### WHAT IS NEEDED
Check each line of the entries below for the word "Open", and copy out the ones that have it.
------------
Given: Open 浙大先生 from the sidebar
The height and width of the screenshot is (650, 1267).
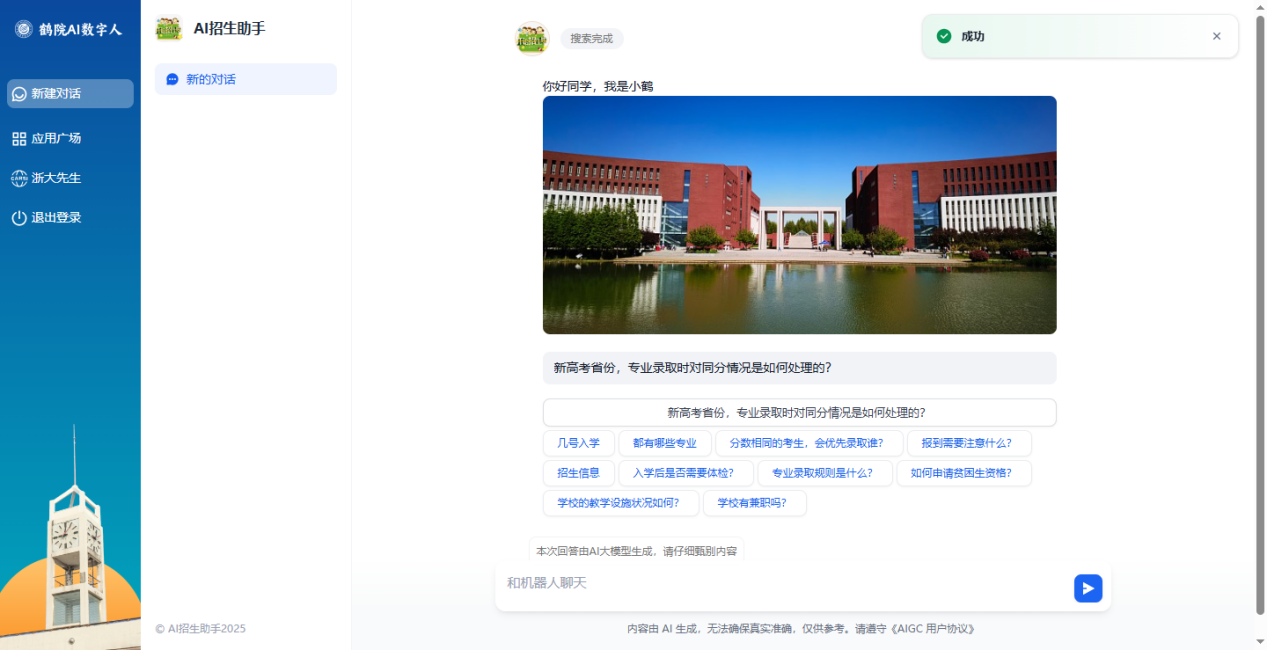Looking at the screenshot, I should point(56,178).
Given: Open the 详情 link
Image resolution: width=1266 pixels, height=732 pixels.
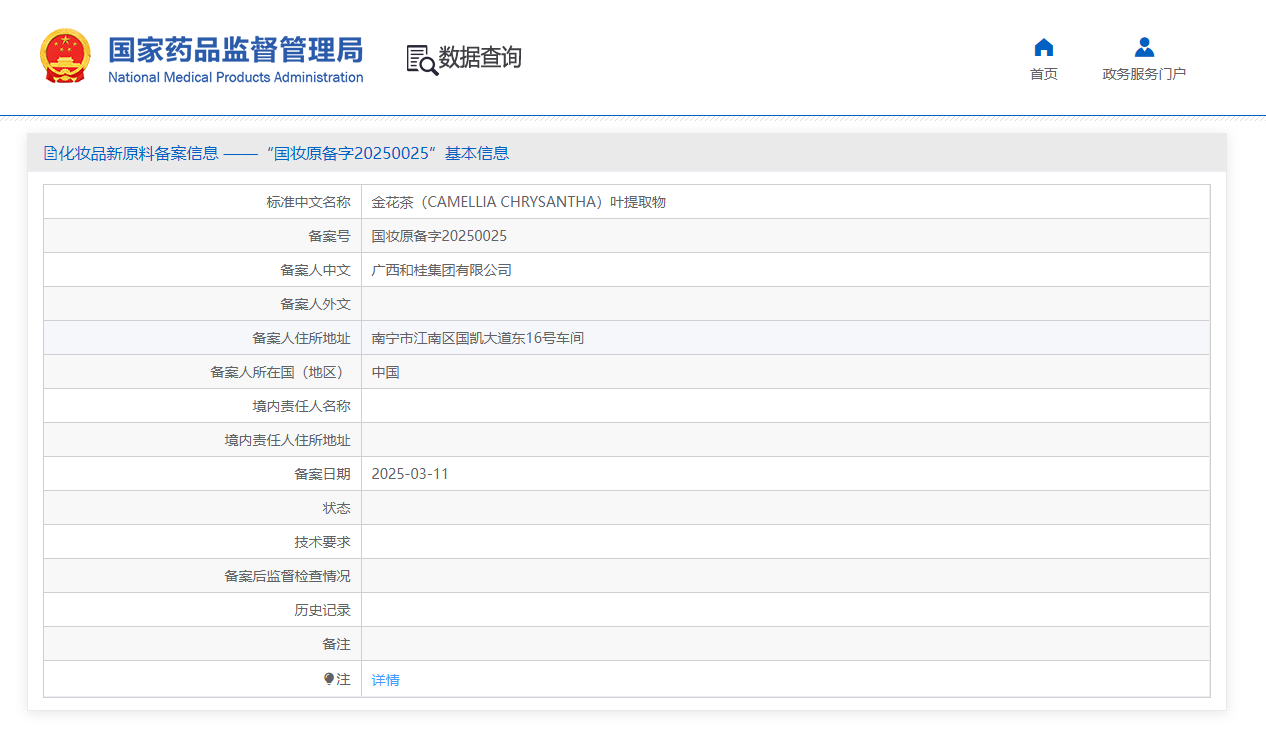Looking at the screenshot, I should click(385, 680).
------------
### REPLY
Given: Open 浙大先生 from the sidebar
Given: Open the 详情 link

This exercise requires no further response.